Staub
Polizistin in so einem Haus leben?«, fragt sie, ohne zu Lucys lachsfarbener Villa im mediterranen Stil hinüberzuschauen. »Was für ein Helikopter? Jetzt sagen Sie nicht, dass Sie auch einen Helikopter besitzen.«
»Mein Gott, Sie sind ganz nah dran«, seufzt Lucy resigniert. »Es ist eine lange Geschichte, und sie hat mit Hollywood zu tun. Ich bin erst vor kurzem von L.A. hierher gezogen. Ich hätte besser in Beverly Hills bleiben sollen, wo ich hingehöre. Aber dieser verdammte Film, verzeihen Sie mir die Ausdrucksweise.
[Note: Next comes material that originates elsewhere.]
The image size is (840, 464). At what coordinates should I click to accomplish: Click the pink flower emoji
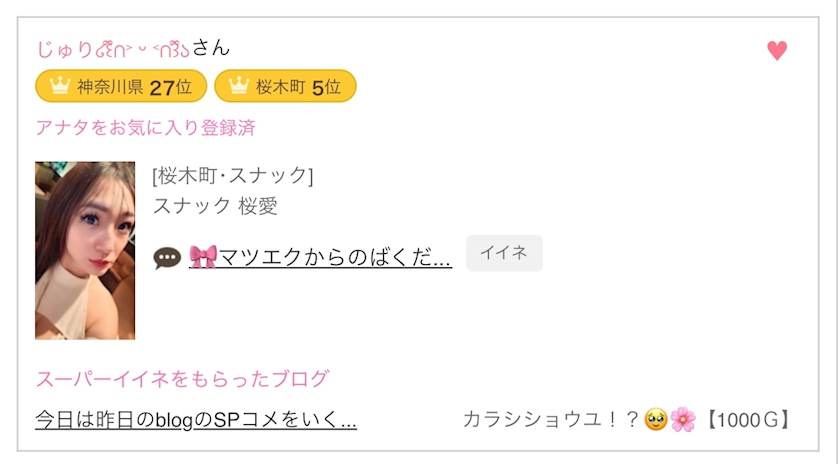tap(683, 419)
Tja, ich bin sicher, Sie haben schon davon gehört, wie aufwändig es ist, einen Film zu machen, und welche Umstände es bedeutet, an Originalschauplätzen zu drehen.«
»Nebenan?« Ihre Augen weiten sich. »Sie wollen nebenan in Ihrem Haus einen Film drehen?«
»Ich finde, es ist keine gute Idee, dieses Gespräch hier draußen zu führen.« Lucy sieht sich vorsichtig um. »Haben Sie was dagegen, wenn ich reinkomme? Aber Sie müssen mir versprechen, dass alles unter uns bleibt. Wenn es sich herumspricht … tja, Sie können es sich ja denken.«
»Ha!« Die Frau deutet mit dem Finger auf Lucy und zeigt beim Lächeln die Zähne. »Ich wusste, dass Sie ein Promi sind.«
»Nein! Bitte sagen Sie jetzt nicht, dass ich so leicht zu durchschauen bin!«, meint Lucy erschrocken, als sie in das minimalistisch ganz in Weiß eingerichtete Wohnzimmer tritt, dessen Glasfront über zwei Etagen reicht und Blick auf eine mit Granit gepflasterte Terrasse, den Pool und das acht Meter lange Rennboot freigibt. Lucy bezweifelt, dass ihre verwöhnte und eitle Nachbarin überhaupt weiß, wie man das Boot anlässt, geschweige denn damit fährt. Es trägt den Namen It’s Settled und ist sicher auf Grand Cayman registriert, einer Karibikinsel, auf der es keine Einkommensteuer gibt.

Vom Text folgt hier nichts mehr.